I’ve realized that I’m not very good at this blogging thing, or at least not at doing it regularly enough to matter. A big part of that is my default setting of overanalyzing and second guessing everything that I say or write. Doing so holds up the process quite a bit, and sends so many thoughts into the “draft purgatory.” However, I’m going to do my best to actually pound this one out and hit publish before troll brain kicks in. We shall see.

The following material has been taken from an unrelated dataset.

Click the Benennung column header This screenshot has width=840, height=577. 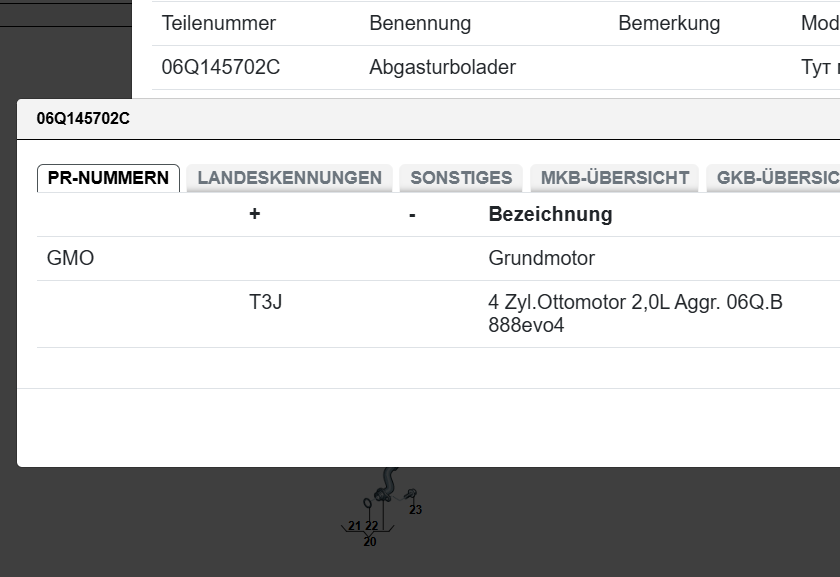point(420,23)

My brain is my own worst enemy, and my good friend. I appreciate it for its in depth understanding of how so many things work, its ability to function under pressure, the extent of its memory bank, the way it picks up patterns quickly, and how quickly it can perform functions with numbers. I also admire its creative and artistic abilities, the way it breaks things apart so that I can replicate them with a pencil and paper. I’m in awe of the way it knows all the patterns and combinations that my fingers need to dance in over the keys of my saxophone without actively thinking about it. In short, it’s a pretty awesome brain, if I do say so myself.
Every nice thing has some flaws though, and unfortunately my brain is no different. It has an uncanny ability to internalize, overanalyze, and self-sabotage. It turns into a destructive monster when my anxiety rears its ugly head. It drags my self-esteem through the ringer, and it makes me question everyone’s ulterior motives, especially those I care about. Then come the thoughts in my head that I know are entirely unreasonable. But in that moment, it doesn’t matter, and all the reason and logic in the world won’t make me sway on those ideas. Like a wounded animal, I tend to retreat into myself, deflecting others attempts at comfort and support, but in reality that’s what I need. In addition, it makes me physically ill – heart racing, blood pumping, extreme temperature fluctuations, nausea, and tense muscles.

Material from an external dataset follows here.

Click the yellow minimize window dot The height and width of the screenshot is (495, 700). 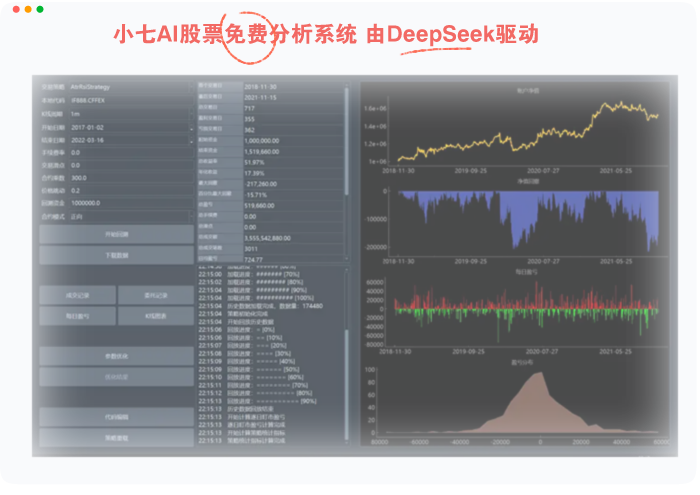(26, 9)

Eventually that comes to a halt, usually either by a chemical intervention, a good cry (the really ugly, gross kind), physical exertion, the passage of time, letting someone in to talk me through it, or some combination thereof.
What comes after is a lot of embarrassment, guilt, and regret. It comes with a lot of promises that “next time I will do better.” And I do, most of the time. There are always those occasions where I don’t, and those are the ones that resonate, the ones that bounce around in my head for far too long, taunting and echoing and reminding me that there are times that I really, really suck at life.
Truth be told, we all do sometimes. Some of us just have a tendency to be quite a bit harder on ourselves for it.
So why am I writing this? That’s a good question, one I’m not sure that I have a great answer to. Maybe it’s because I’ve been really in my head lately. Perhaps it’s because there’s something therapeutic yet terrifying about projecting something deeply personal out into the universe. Possibly it’s because those feelings of embarrassment, guilt, and regret that I mentioned are fueling me to try to explain what goes on upstairs. Or maybe it’s because being a human is hard. Every day brings new challenges and stressors, and it’s only natural that occasionally we will crumble a bit. Somedays we might crumble a lot, and at times we even break. It’s with the compassion and support of others (and maybe a few other tools) that we rebuild. This is to thank those carpenters in my life, but also to encourage others to do the same; lend an ear, extend a helping hand, offer a shoulder to cry on, share an embrace, listen, love, and be nice to each other. If for a change, we took the view that we’re all in this together, withheld judgement, and were sincerely kind and compassionate, this world might be just a little bit better for all of us.